Probably the most necessary homilies preached in regards to the shopping for and promoting of sacred issues was written by Pope Gregory within the late sixth century.2 In a textual content that weaves collectively a number of New Testomony passages—together with each Matthew 10:8 and Jesus’ cleaning of the temple within the Gospel of John—Gregory recalled how Jesus used a whip of cords to drive out these shopping for and promoting doves.3 Because the dove symbolized the Holy Spirit, Gregory argued, the Church should likewise drive out monetary transactions surrounding the sacraments, which had been freely given and due to this fact have to be freely provided. Of explicit concern for him was the shopping for and promoting of ordinations to the priesthood.
Regardless that this homily is among the many first full-throated critiques of simony, his argument drew on earlier foundations.
The primary recorded Christian confrontation with this situation seems within the Acts of the Apostles. There we hear of the entrepreneurial magician Simon Magus, who was so impressed by the apostles conferring the Holy Spirit via the laying on of arms that he provided to buy this energy from them (Acts 8:18–24). Saint Peter replies: “Could your silver perish with you, since you thought you can get hold of God’s present with cash! You don’t have any half or share on this, on your coronary heart will not be proper earlier than God” (Acts 8:20).
Although Simon repents, his therapy of grace as a commodity would give its identify to this persistent tendency in Christian historical past. Simony, due to this fact, refers back to the buy and sale of religious issues.4
Because the Church grew in wealth and energy over the following few centuries, simony proliferated.5 Proof of this may be seen within the earliest conciliar paperwork.

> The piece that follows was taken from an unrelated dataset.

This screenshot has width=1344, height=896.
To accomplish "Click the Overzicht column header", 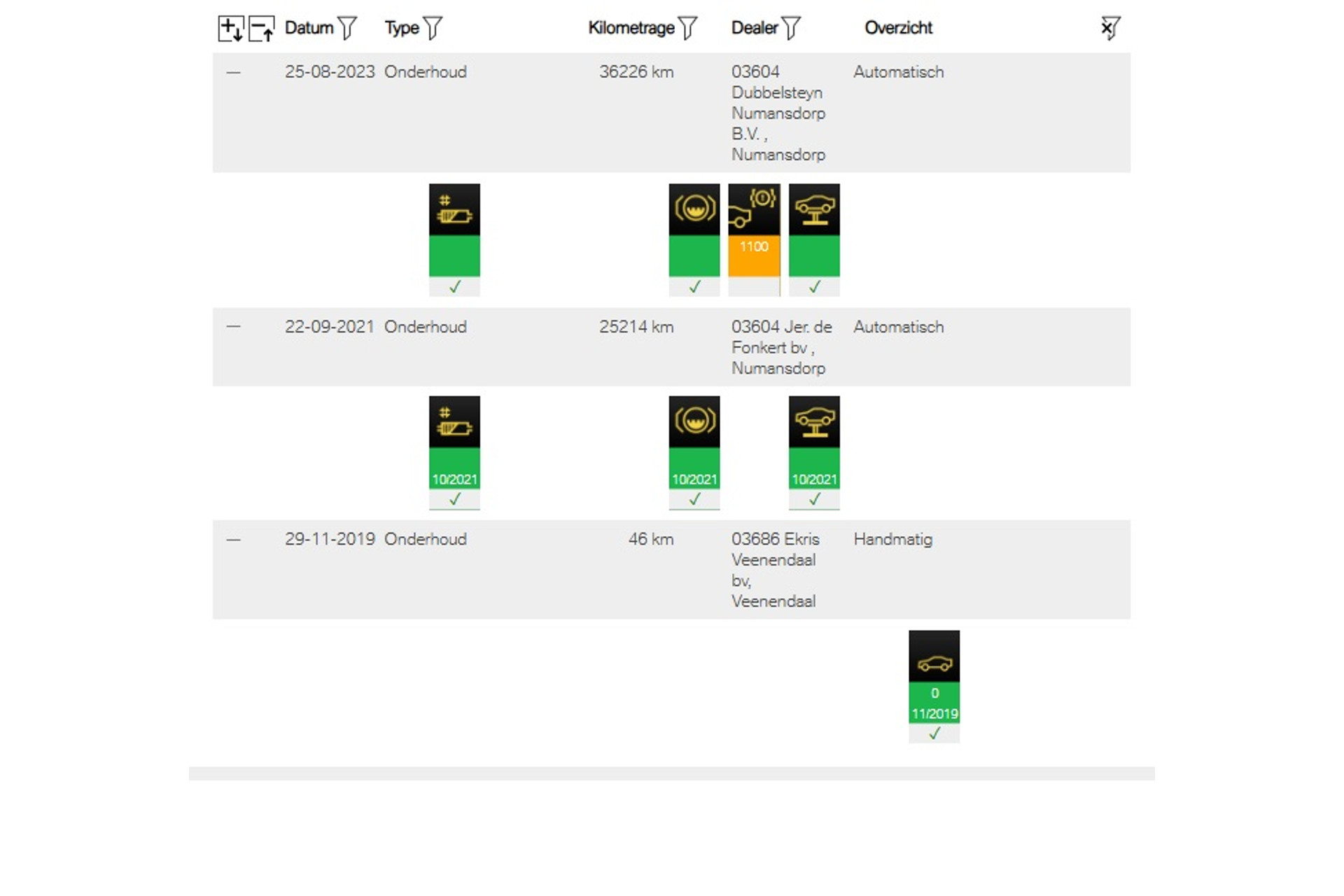I will pyautogui.click(x=898, y=28).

Canon 48 of the Council of Elvira (c. 309 CE) prohibited inserting cash within the baptismal shell “in order that the priest doesn’t appear to promote for cash what he has acquired freely.”6 Likewise, Canon 2 of the Council of Chalcedon (451 CE) condemned bishops who ordained for cash as placing “to sale a grace which can’t be bought.”7 But the recurrence of those prohibitions factors to the ubiquity of such gross sales.
Seeing that the Church had develop into, in his phrases, “a market” and “a den of thieves,” Gregory’s homily in 590 denounced this peculiar type of ecclesiastical entrepreneurialism. Much more hanging, nevertheless, is Gregory’s declare that simony will not be merely a sin however a heresy. In describing the “simoniacal heresy,” Gregory means that the transactions signify false educating—for they counsel that God’s grace could be commodified and that the Church’s function is to behave as a dealer of divine favor.
Returning to the query of what’s the hurt, actually, of promoting a ticket to the Eucharist – this begins to level towards a solution. When the church sells tickets to a Eucharist, expenses membership charges for entry to the sacraments, or requires fee for reconciliation, it not solely violates Jesus’ educating that his disciples should give freely what has been acquired as grace by God. It additionally falsely teaches that God’s grace could be commodified and that the church is its dealer.